[FEA] cudf::column needs a set_stream() function.
cudf::column uses rmm::device_buffer for internal storage. rmm::device_buffer internally stores the stream it was created on. This can create issues when creating columns on temporary worker-style streams and then returning them to a primary stream. When the column gets destroyed, rmm throws exceptions about invalid device contexts.
A set_stream(rmm::cuda_stream_view) function that recurses through all children would make it easier to hand off columns between streams.
We initially encountered this issue with cudf::io::column_buffer which has a similar problem but it will also be an issue for columns themselves.
The rmm::device_buffer has a set_stream method. This proposed API would call that method of the underlying buffer.

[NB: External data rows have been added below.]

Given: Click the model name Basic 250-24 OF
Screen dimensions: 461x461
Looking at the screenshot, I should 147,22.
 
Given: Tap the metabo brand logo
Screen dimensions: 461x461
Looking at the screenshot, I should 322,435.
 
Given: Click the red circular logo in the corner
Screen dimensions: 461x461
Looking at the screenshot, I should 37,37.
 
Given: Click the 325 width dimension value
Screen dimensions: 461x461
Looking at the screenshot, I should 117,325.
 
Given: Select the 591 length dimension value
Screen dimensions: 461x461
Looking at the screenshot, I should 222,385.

This seems reasonable from what I can tell, but its utility (transferring ownership between streams) will be limited until we expose streams publicly, aside from the internal I/O methods that @hyperbolic2346 is working on. Perhaps we should wait to add this to the public API until we have a broader discussion of adding streams to libcudf APIs?
I think that's totally fine. The stuff Mike is working on is just experimental stuff as is, and doesn't actually require this from column itself.

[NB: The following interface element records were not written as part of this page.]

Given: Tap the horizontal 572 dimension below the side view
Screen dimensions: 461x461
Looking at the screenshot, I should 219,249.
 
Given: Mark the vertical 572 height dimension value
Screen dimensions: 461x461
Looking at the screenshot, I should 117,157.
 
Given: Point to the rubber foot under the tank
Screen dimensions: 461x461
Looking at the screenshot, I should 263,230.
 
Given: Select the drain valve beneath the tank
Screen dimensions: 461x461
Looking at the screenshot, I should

I added a PR showing what we are talking about here. I don't know if this is the best way to expose this, but it hopefully clears it up enough to have a solid conversation about it.

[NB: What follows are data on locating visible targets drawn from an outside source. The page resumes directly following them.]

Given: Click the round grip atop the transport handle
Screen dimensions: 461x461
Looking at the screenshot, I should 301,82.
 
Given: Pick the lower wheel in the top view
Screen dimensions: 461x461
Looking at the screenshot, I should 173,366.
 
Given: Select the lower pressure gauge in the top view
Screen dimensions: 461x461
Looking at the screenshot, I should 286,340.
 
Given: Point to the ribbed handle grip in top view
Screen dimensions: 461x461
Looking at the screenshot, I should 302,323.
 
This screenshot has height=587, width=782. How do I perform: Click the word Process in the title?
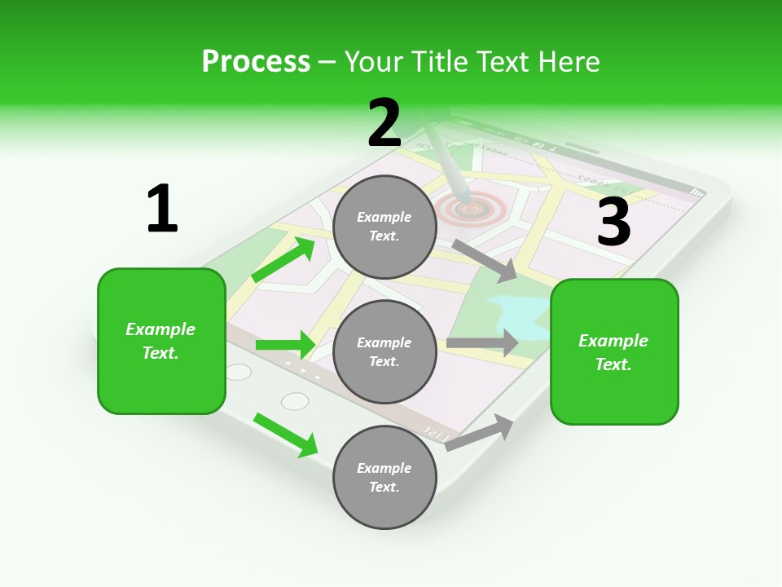pos(256,61)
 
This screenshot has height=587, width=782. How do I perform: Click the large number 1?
pos(162,209)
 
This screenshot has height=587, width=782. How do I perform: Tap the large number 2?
pos(384,123)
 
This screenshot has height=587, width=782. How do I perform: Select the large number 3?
pos(613,222)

@nvdbaranec @hyperbolic2346 now that #13744 is closed, do you want to revisit this issue?
https://github.com/rapidsai/cudf/issues/19118 was opened as a duplicate of this issue. @tgujar Feel free to share more about your use case here.
Our use case is also for handing off columns between streams.
task t1 {...};
task t2 {...};
rmm::cuda_stream s1, s2;
{
std::shared_ptr<cudf::column> c {...};
t1.add_dependency(c);
t2.add_dependency(c);
}
t1.execute(s1); t2.execute(s2);
But I find that for this we cannot guarantee correct lifetime management without the use of events since column c on GPU should be freed only after kernels in both t1 and t2 are done utilizing it. I think a good solution for us is to just have a wrapper around cudf::column and wait on all dependent events before freeing.
If we know of a better solution for this, I would be happy to learn more!